Items listed in a dataset
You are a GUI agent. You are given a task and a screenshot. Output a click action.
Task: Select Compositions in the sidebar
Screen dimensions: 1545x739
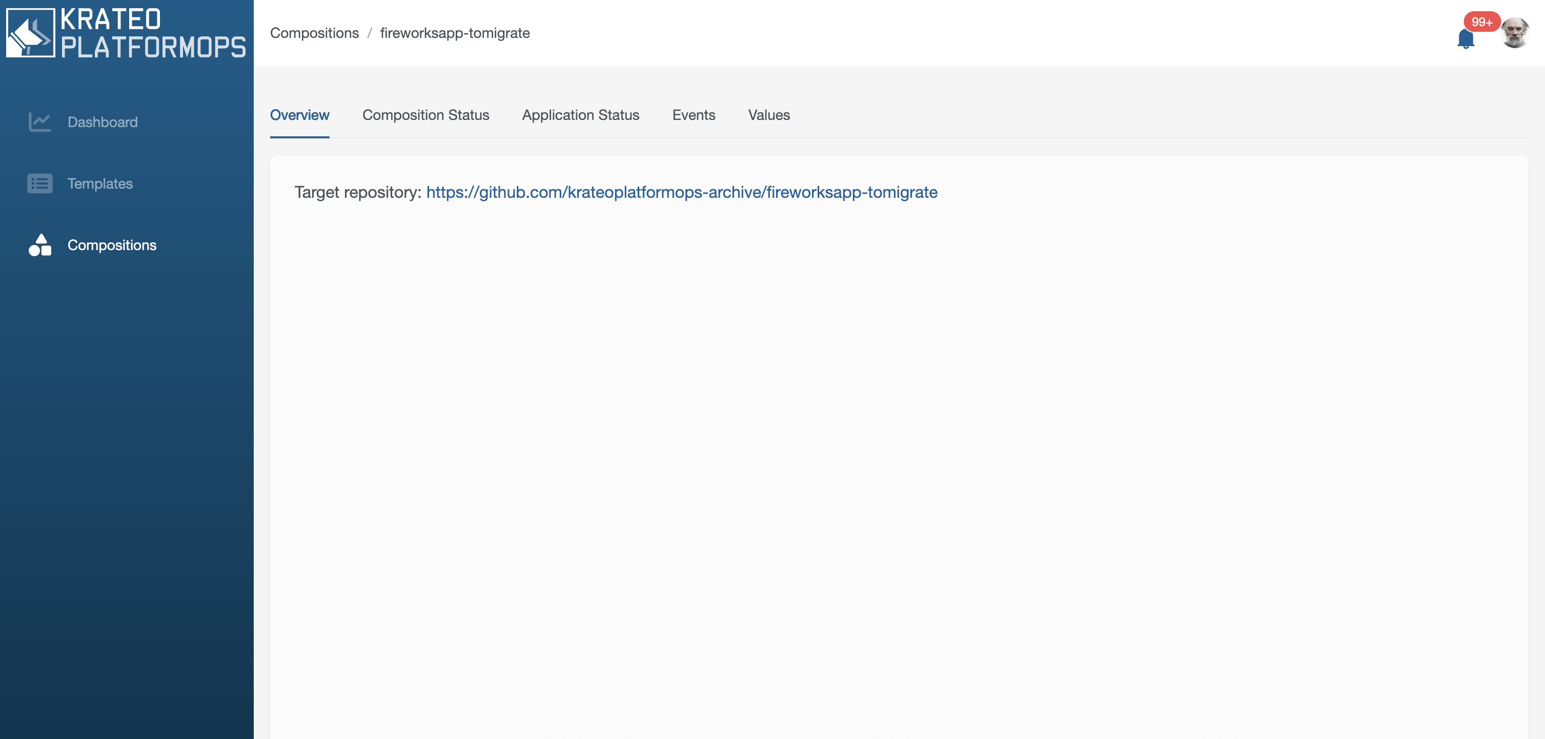112,245
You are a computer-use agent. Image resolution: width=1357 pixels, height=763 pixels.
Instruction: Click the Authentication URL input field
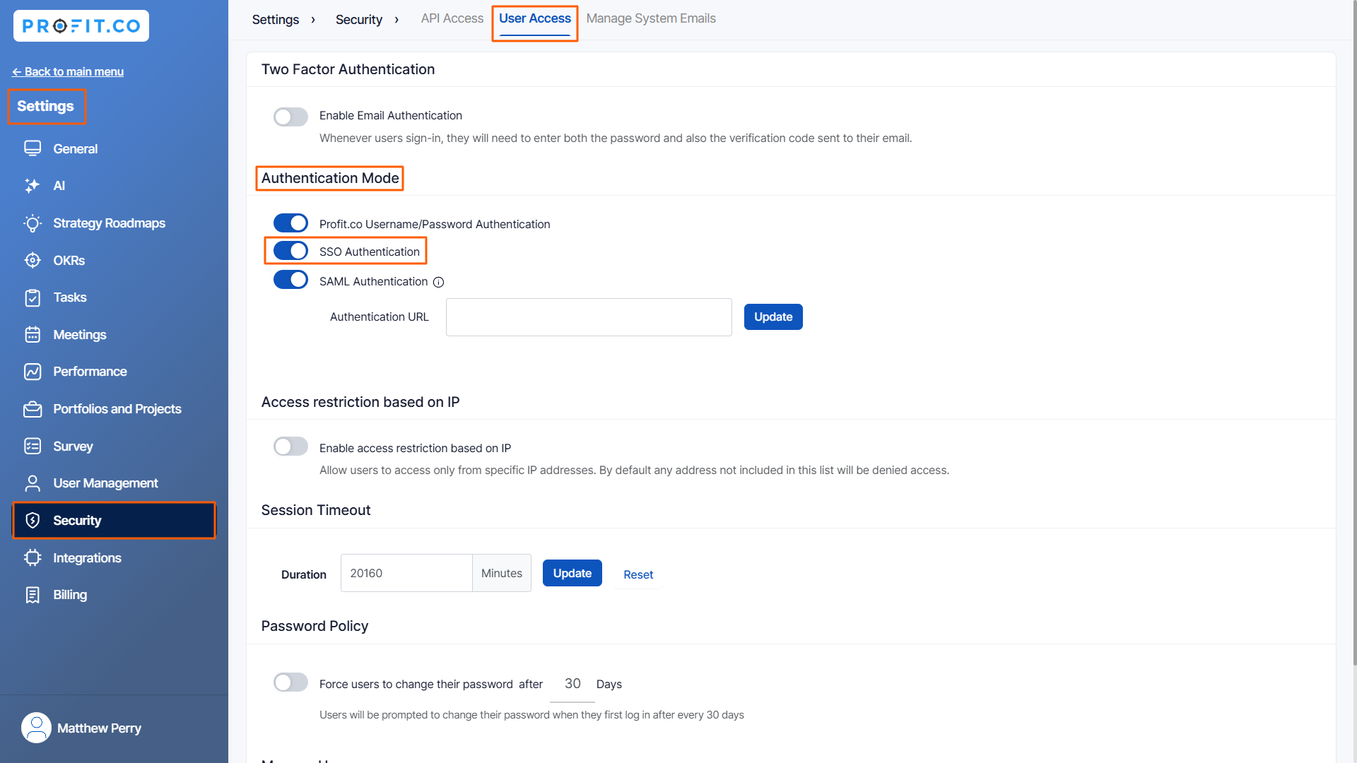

§ **Exercise**
Give back the entries verbatim. Do not include any picture.

§ **Answer for the task**
You are a GUI agent. You are given a task and a screenshot. Output a click action.
Task: Select Compositions in the sidebar
Screen dimensions: 1545x739
112,245
You are a computer-use agent. Image resolution: width=1357 pixels, height=763 pixels.
Instruction: Click the Authentication URL input field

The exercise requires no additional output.